## 設問
1: 本文のうち、「会見では、動画の制作背景とし」から「ること」との考えも強調した。」までの部分をそのまま書き写しなさい。
2: 本文によると、私鉄総連のアンケートで回収できた188社のうち、GoTo事業について「効果なし」と回答したのは何%か。

## 本文
┌────────

交通運輸・観光産業の労働者組織、コロナ禍での現場の実態と公共交通の重要性を訴え、GoTo再開時の制度設計に要望

陸・海・空の交通運輸・観光産業で働く労働者の大産業別組織である交運労協(全日本交通運輸産業労働組合協議会)は、コロナ禍で人々の生活と移動を支える現場の実態と、安全確保に向けた横断的な取り組みを発信するドキュメンタリー短編動画「KeyWorkers(キーワーカーズ)」を制作し、その発表記者会見を開催した。

会見では、動画の制作背景としてコロナで大打撃を受けている交通運輸・観光産業の現状を説明。交運労協議長の住野敏彦氏は、「懸命に感染対策に励み、希望をもって働く現場の声をまとめた。安全確保に向けた横断的な取り組みを社会に発信していくことが必要。現場の実態をキャッチし、様々な角度で議論が起きればありがたい」と動画制作の趣旨を述べた。

交運労協事務局次長の慶島譲治氏は、「今回のパンデミックによる雇用危機の特徴は、負の影響が特定産業に集中していること」と、交通運輸・観光産業の影響の大きさを強調。交運労協の産業には専門性の高い職種が多く、雇用維持の重要性が高い。雇用調整助成金で守られている部分はあるものの、特に私鉄やバスなどでは「各種手当など基準外賃金に依存する産業であり、(雇調金では)従事者の生活は厳しい」と特殊な側面もあるという。

また、需要回復策のGoTo事業については、私鉄総連のアンケートで回収できた188社の38.9%が「効果なし」と回答。慶島氏は、GoToはマイカー利用が多いことがその理由で、慶島氏は「公共交通が過度に危険視される風潮があるが、ガイドラインを遵守することで安心して利用できる。GoTo再開時には公共交通の利用を促す制度設計にできないかと思っている」との考えも示した。

このほか慶島氏は、不特定多数の人と接する機会の多い職種であることから、従事者の家族が地域や学校でいわれなき偏見や差別を受けることもあると明かした。

住野氏は、交通運輸の利用やGoToが感染拡大の要因としてクローズアップされてきたことに「確かにその要因はあると思う」としながらも、公共交通でクラスターは発生しておらず、各事業者が公共交通の安心利用に向けた取り組みを推進してきたことを説明。「問題は感染防止の徹底したルール作りと、個人のモラルの啓発運動をしっかりすること」との考えも強調した。

└────────

## データ抜粋
┌────────

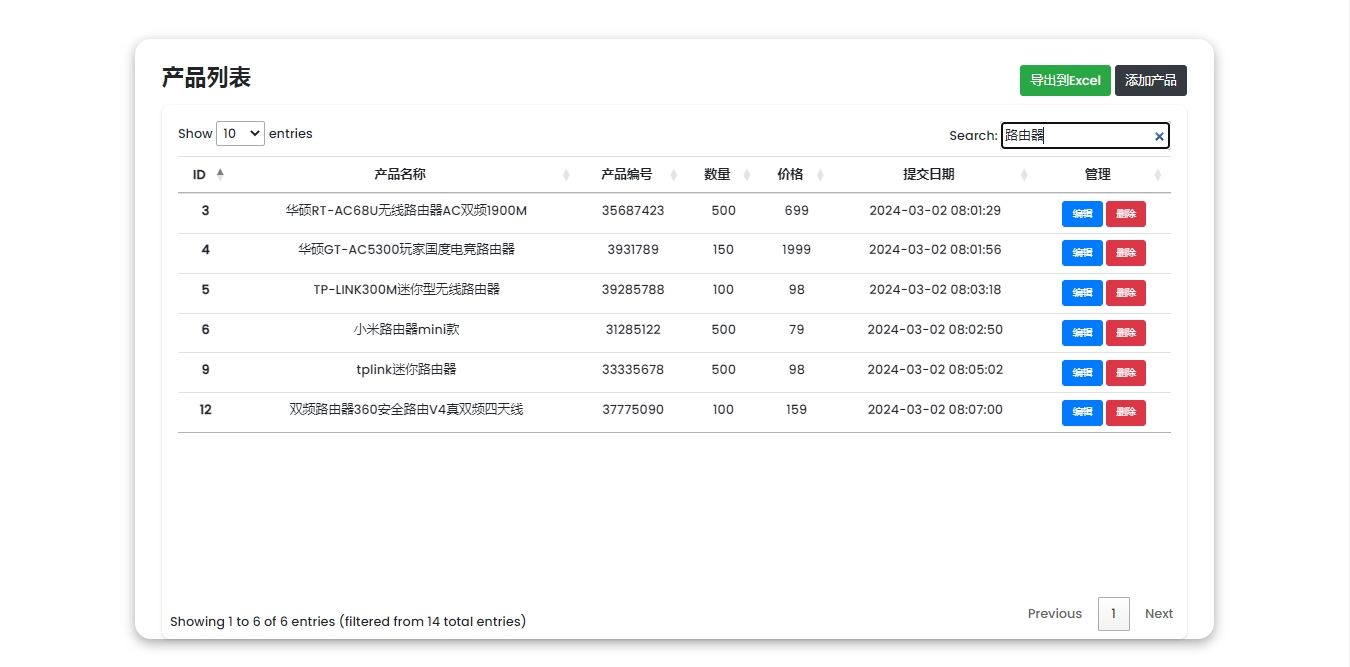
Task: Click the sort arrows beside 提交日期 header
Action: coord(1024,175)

└────────

## 解答
1:
会見では、動画の制作背景としてコロナで大打撃を受けている交通運輸・観光産業の現状を説明。交運労協議長の住野敏彦氏は、「懸命に感染対策に励み、希望をもって働く現場の声をまとめた。安全確保に向けた横断的な取り組みを社会に発信していくことが必要。現場の実態をキャッチし、様々な角度で議論が起きればありがたい」と動画制作の趣旨を述べた。

交運労協事務局次長の慶島譲治氏は、「今回のパンデミックによる雇用危機の特徴は、負の影響が特定産業に集中していること」と、交通運輸・観光産業の影響の大きさを強調。交運労協の産業には専門性の高い職種が多く、雇用維持の重要性が高い。雇用調整助成金で守られている部分はあるものの、特に私鉄やバスなどでは「各種手当など基準外賃金に依存する産業であり、(雇調金では)従事者の生活は厳しい」と特殊な側面もあるという。

また、需要回復策のGoTo事業については、私鉄総連のアンケートで回収できた188社の38.9%が「効果なし」と回答。慶島氏は、GoToはマイカー利用が多いことがその理由で、慶島氏は「公共交通が過度に危険視される風潮があるが、ガイドラインを遵守することで安心して利用できる。GoTo再開時には公共交通の利用を促す制度設計にできないかと思っている」との考えも示した。

このほか慶島氏は、不特定多数の人と接する機会の多い職種であることから、従事者の家族が地域や学校でいわれなき偏見や差別を受けることもあると明かした。

住野氏は、交通運輸の利用やGoToが感染拡大の要因としてクローズアップされてきたことに「確かにその要因はあると思う」としながらも、公共交通でクラスターは発生しておらず、各事業者が公共交通の安心利用に向けた取り組みを推進してきたことを説明。「問題は感染防止の徹底したルール作りと、個人のモラルの啓発運動をしっかりすること」との考えも強調した。

2: 38.9%